Synthesis and in vitro cytotoxicity evaluation of novel naphthindolizinedione derivatives

Novel 6,11-dioxo-6,11-dihydro-benzoMpyrido[1,2-a]indole-12-carboxamide derivatives and the corresponding 7,10-dihydroxy analogues were designed in accordance with Moore's and Pindur's theory and synthesized based on the structural similarity with known antitumour agents such as ellipticine, daunorubicin, mitoxantrone and 9-aminoacridine-4 carboxamide derivatives. These compounds, including structural variations of the amide side chain, were evaluated in the NCI panel of human tumour cell lines, from which 6,11-dioxo-6,11-dihydro-benzoNpyrido[1,2-a]indole-(2-dimethylamino-ethyl)-12-carboxamide 11a was found to be the most potent agent within the series.
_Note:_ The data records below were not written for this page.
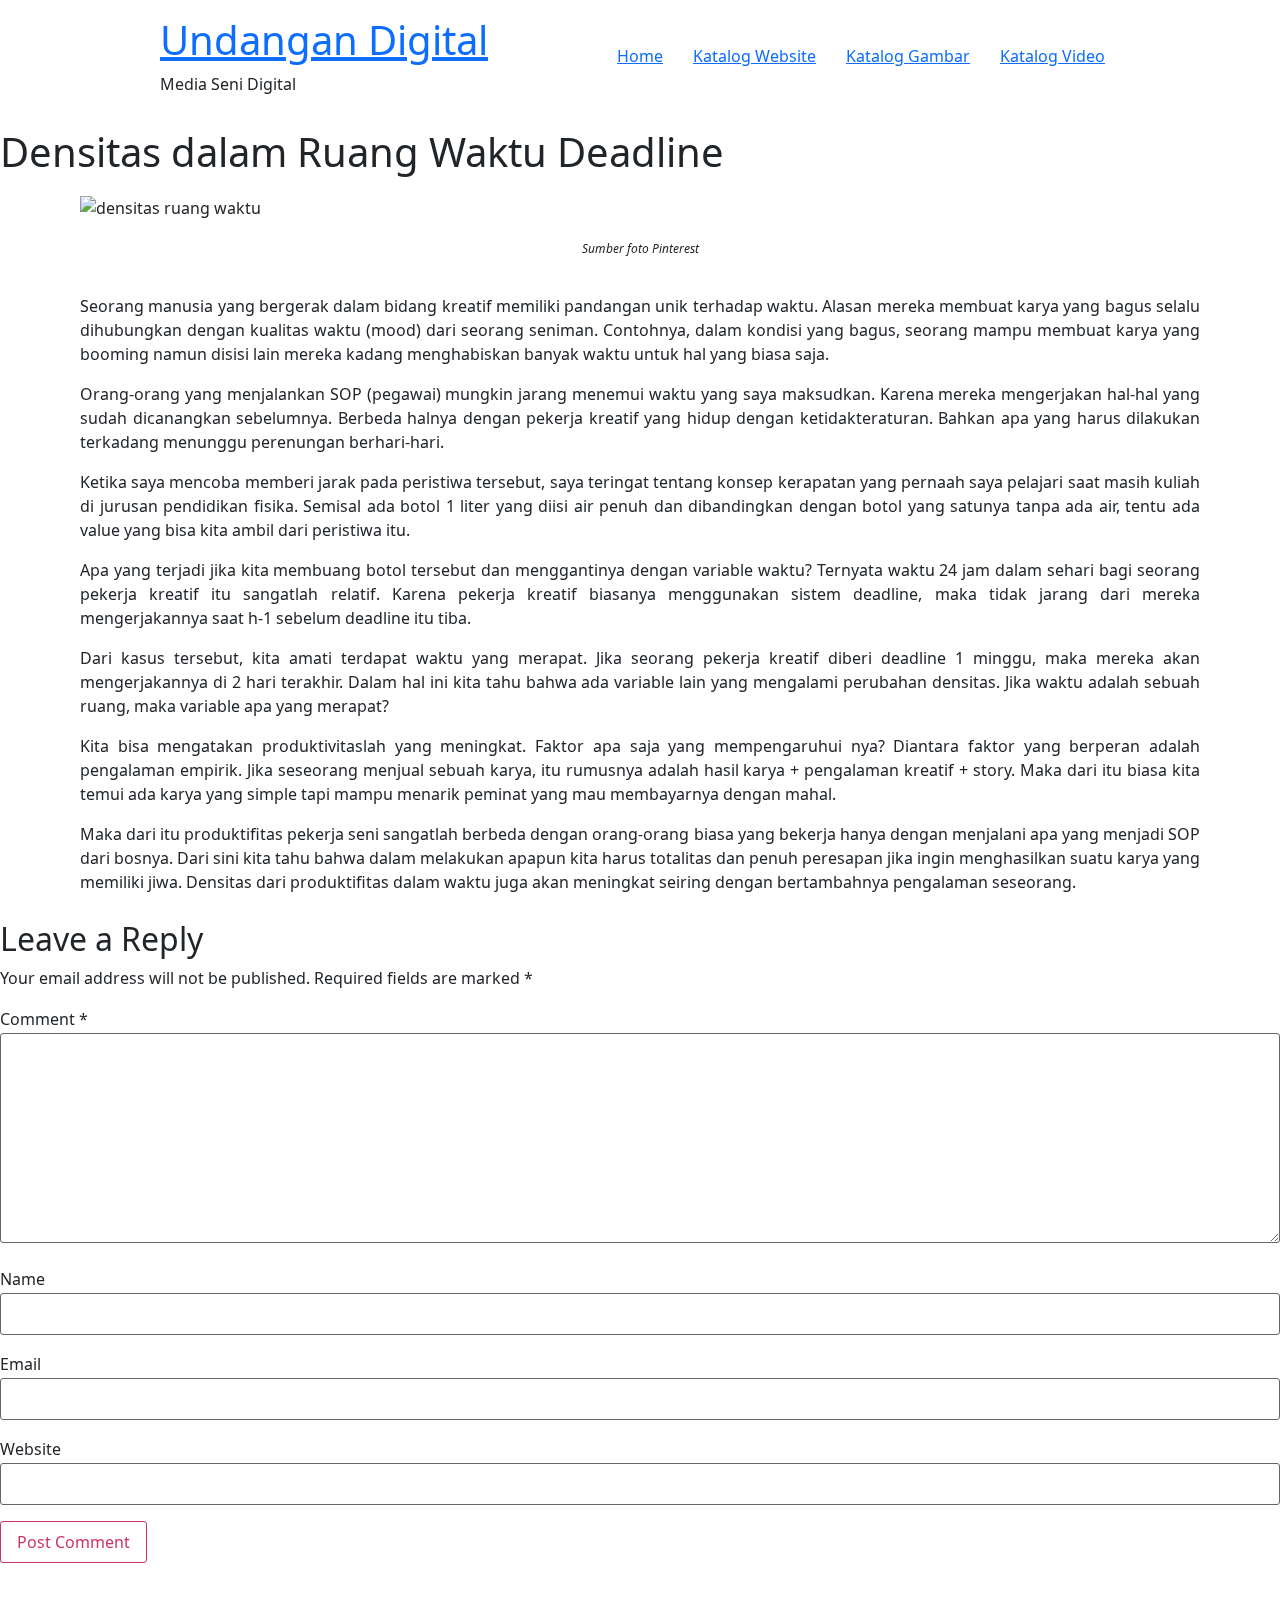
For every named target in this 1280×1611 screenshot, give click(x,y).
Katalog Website (754, 56)
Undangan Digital (324, 39)
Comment (44, 1019)
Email (20, 1364)
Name (22, 1279)
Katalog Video (1052, 56)
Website (30, 1449)
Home (640, 56)
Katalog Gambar (908, 56)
It showed good selectivity towards leukaemia, colon and renal cancer cell lines, with significant GI(50) values, from lower than 10 nM to 0.2 mu M. Moreover, its cytotoxicity against the adriamicine-resistant breast tumour cell line at a concentration lower than 1 mu M turned out to be higher than the values using the clinical anticancer agents, daunorubicin and mitoxantrone.